'It's an interesting intellectual phenomenon,' he was saying. 'So many of the intelligent people in all the nations reduced largely to emotional pulp—sunk in blithering jingoism, like a school treat or a mothers' meeting.'

His wife, who had been a bored vicar's daughter before her marriage, and knew, said sleepily, 'Mothers' meetings aren't a bit like that. You don't know anything about them. They mostly don't think anything about jingoism or the war, except that they hope their boys won't go, and that the Keyser must be an 'ard-'earted man. That's not blithering jingoism, it's common sense.'

Ingram, the cheerful young subaltern, said boldly, 'I think jingoism is an under-rated virtue. There's a lot to be said for it. It makes recruits, anyhow. As long as people don't talk jingo, I think it's a jolly useful thing.'

'It's turning some of our best professional cynics into primitive sentimentalists, anyhow,' said Maynard, thinking out his article. 'It's making Europe simple, sensuous and passionate. As evidenced by the war-poetry that was poured forth in 1914. (That flood seems a little spent now; I suppose we're all getting too tired of the war even to write verse about it.) ... As evidenced also by the Hymn of Hate and the Deptford riots and other exhibitions of primitive emotion. The question is, is all this emotion going to last, and to be poured out on other things after the war, or shall we be too tired to feel anything at all, or will there be a reaction to dryness and cynicism? People, for instance, have learnt more or less to give their money away: will they go on giving it, or shall we afterwards be closer-fisted than before?'

'O Lord!' said Basil, 'we shall have nothing left to give. Not even munition-makers will, if it's true that the income-tax is going to be quadrupled next year. It's about five bob now, isn't it? Give, indeed!'

'People,' continued Maynard, still on his own train of thought, 'may be divided, as regards the ultimate effects on them of any movement, into two sections—those who respond to the movement and join in all its works and are propelled along in a certain direction by it and continue to be so; and those who, either early or late, react against it, and are propelled in the opposite direction. Every movement has got its reaction tucked away inside it; and the more violent the movement, the more violent the possible reaction. The reactionary forces that come into play during and after war are quite incalculable. Goodness only knows where they'll land us ... whether they'll prevail over the responding forces or not. For instance, shall we be left a socialistic, centralised, autocratically governed, pre-Magna-Carta state, bound hand and foot by the Defence of the Realm Act, with all businesses state-controlled and all persons subject to imprisonment and sudden death without trial by jury, or will there be a tremendous reaction towards liberal individualism and laissez-faire? Who knows? None of us.... What do you think about it all, Miss Tucker?' He addressed Evie, to tease her, and make her say something in that fresh, buoyant voice of hers.

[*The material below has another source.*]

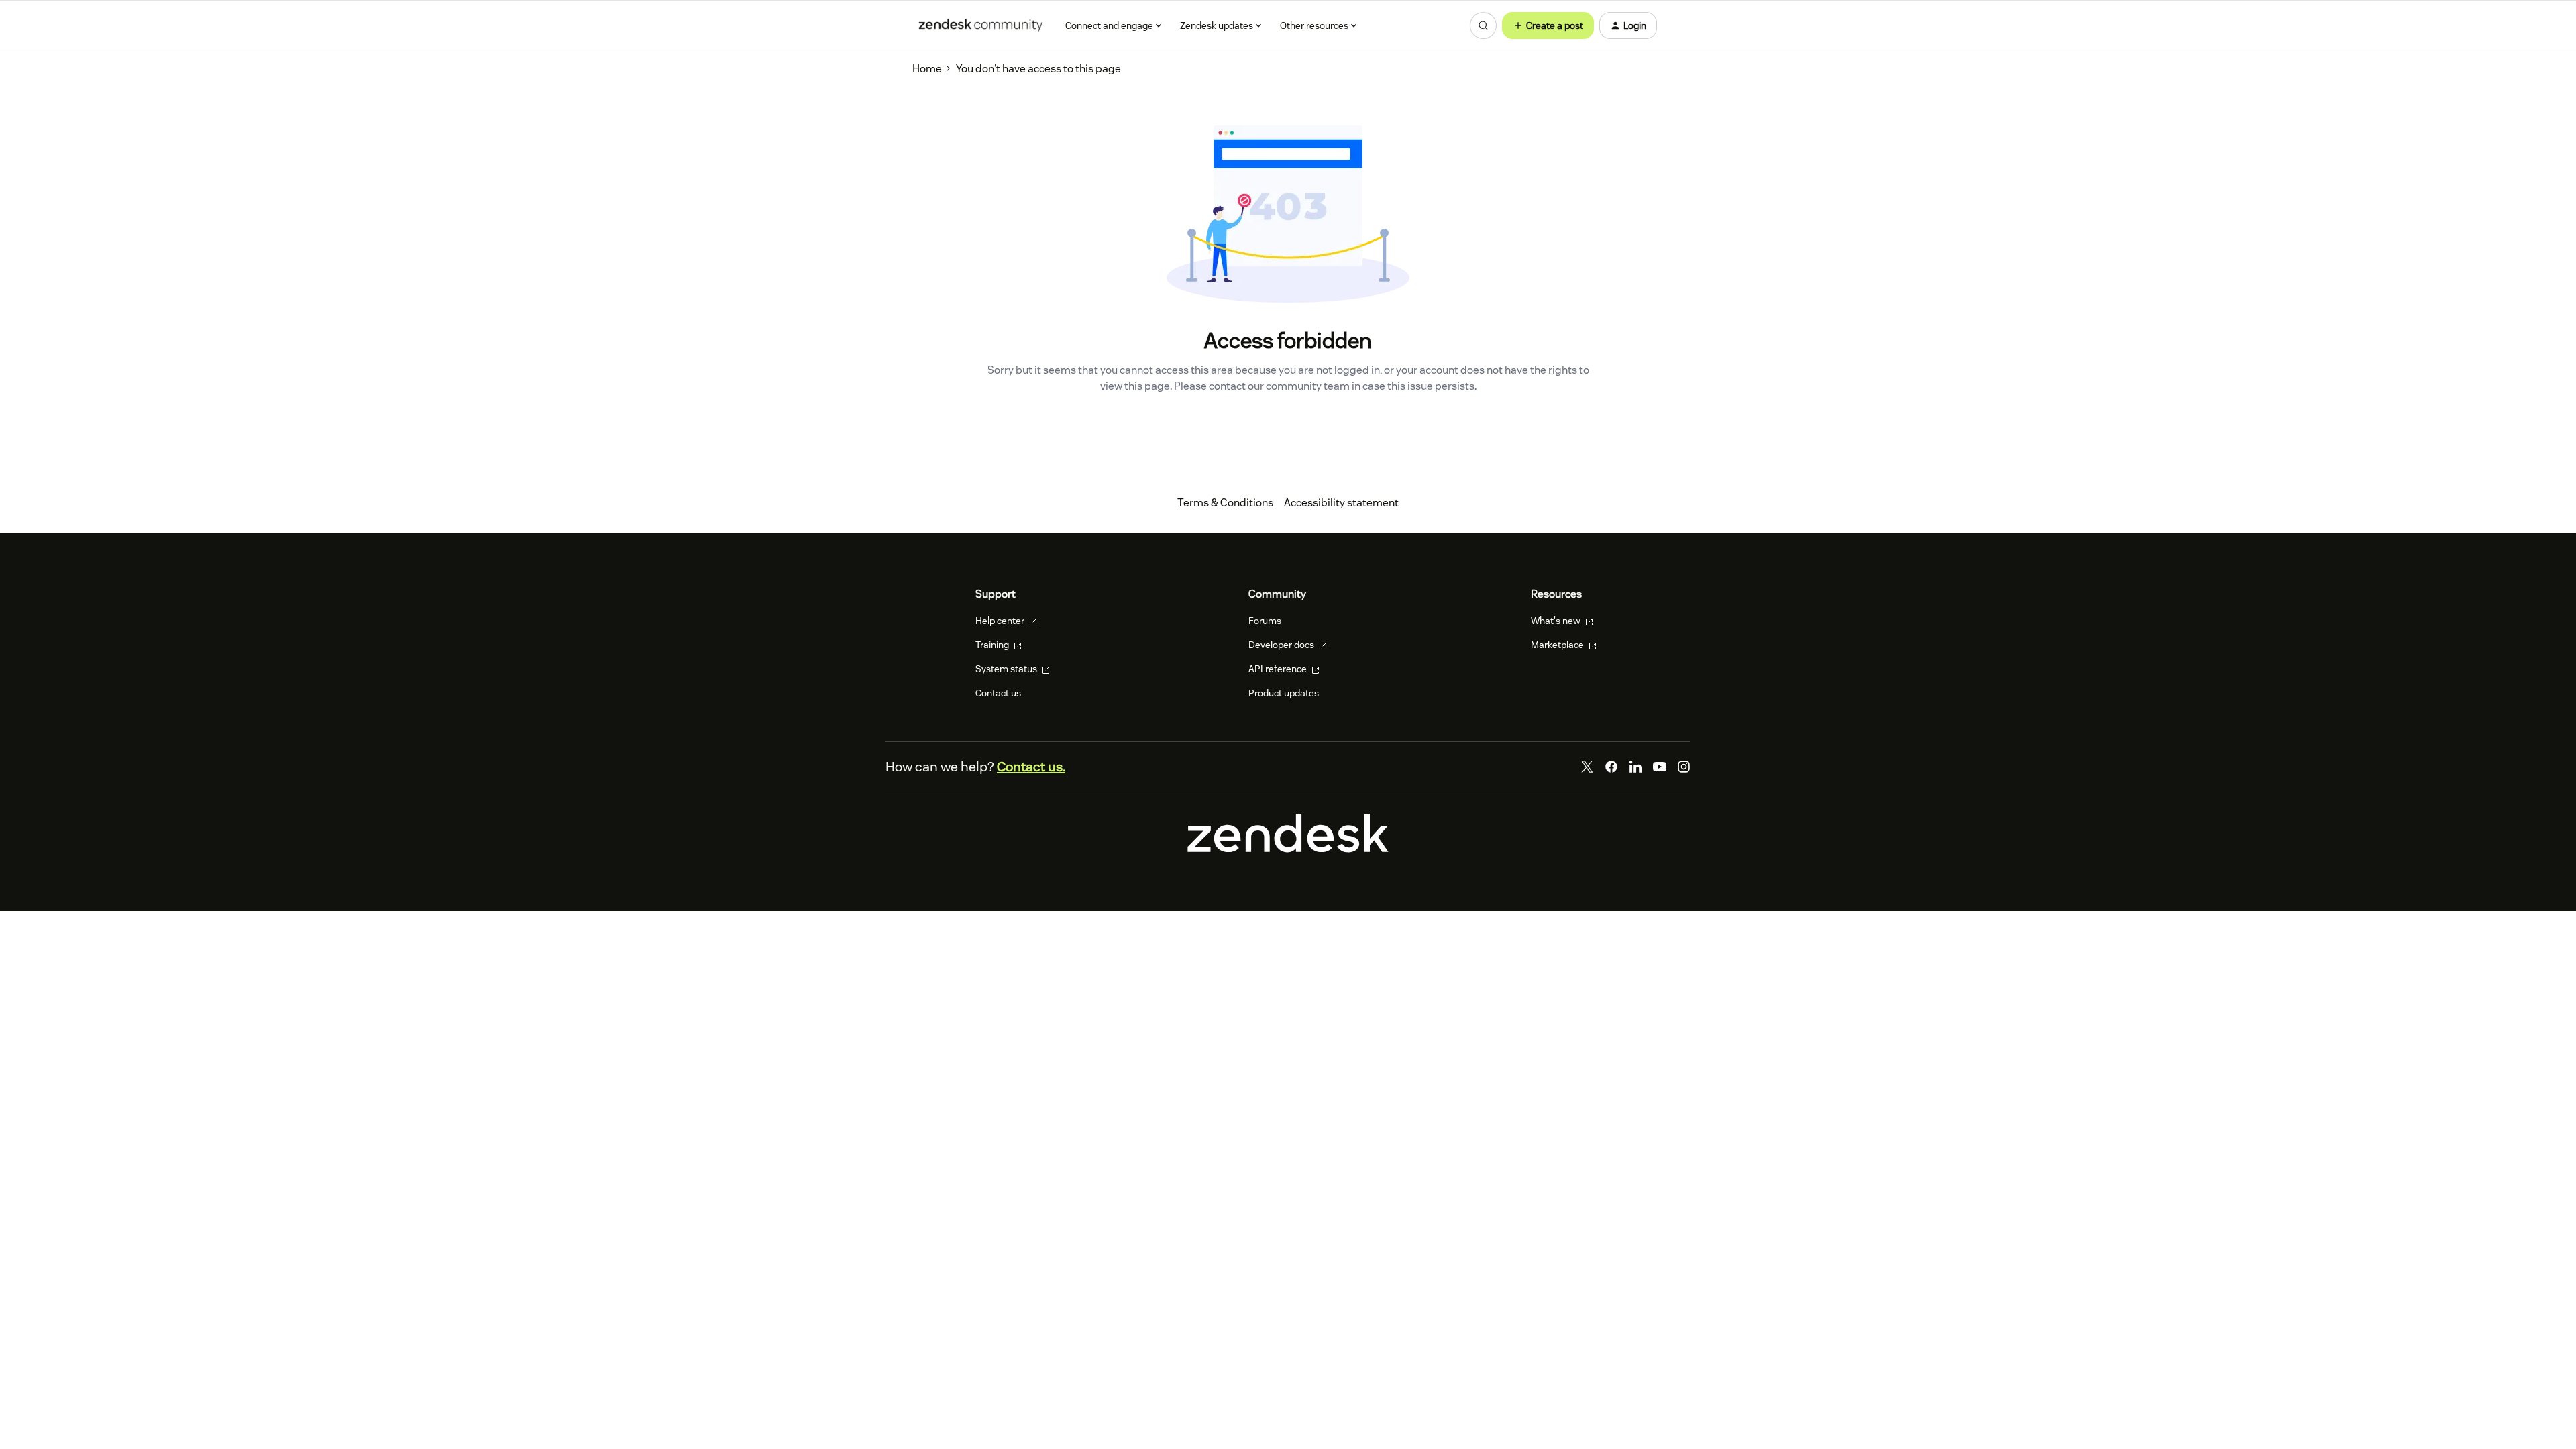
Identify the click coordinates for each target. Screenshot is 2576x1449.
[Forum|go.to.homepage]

She did. She said, 'I'm sure I don't know anything about it. I can't see that the war makes such a lot of difference, to ordinary people. One seems to go on much the same from day to day, doesn't one?'

'I'm not at all sure,' said Basil, suddenly interested, 'that Miss Tucker hasn't got hold of the crux of the whole matter. There aren't two sections of people, Maynard—there are three; the respondents, the reactors, and the indifferents—ordinary people, that's to say. What difference does the war make, after all—to ordinary people? I believe the fact that it, so to speak, doesn't, is going to settle the destiny of this country. People like you talk of effects and tendencies; you're caught by influences and reactions and carried about; but then, perish the thought that you're an ordinary person. You're only an ordinary person of a certain order, the fairly civilised, not quite unthinking order, that sees and discusses and talks a lot too much. A thing like a war, when it comes along, upsets the whole outlook of your lot; it dissolves the fabric of your world, and you have to build it up again—and whether you like it or not, it will be something new for you. But does it upset and dissolve, or even disturb very much, the world of all the people (the non-combatants, I mean, of course, not the fighters) who don't think, or only think from hand to mouth? There'll be no reaction for them, or any such foolishness, because there's been no force. Here's to Ordinary People!' He emptied his glass of beer, and if he seemed to do it to Evie Tucker, that might be taken merely as acknowledgment of her discerning remark.

'Oh, mercy,' said Evie, on a laugh and a yawn. 'You do all go on, don't you.'

Alix, black-browed and sulky, thought so too. Why talk about rotten things like these? Why not talk about the weather, or the countryside, or birds and leaves, or servants, as at Violette, instead of these futile speculations on the effects of a war that should not be thought about, should not be mentioned, and would probably anyhow never never end? It was Maynard's fault; he was conceited, and a gasbag, and talked about the wrong things. Terry Orme agreed with her.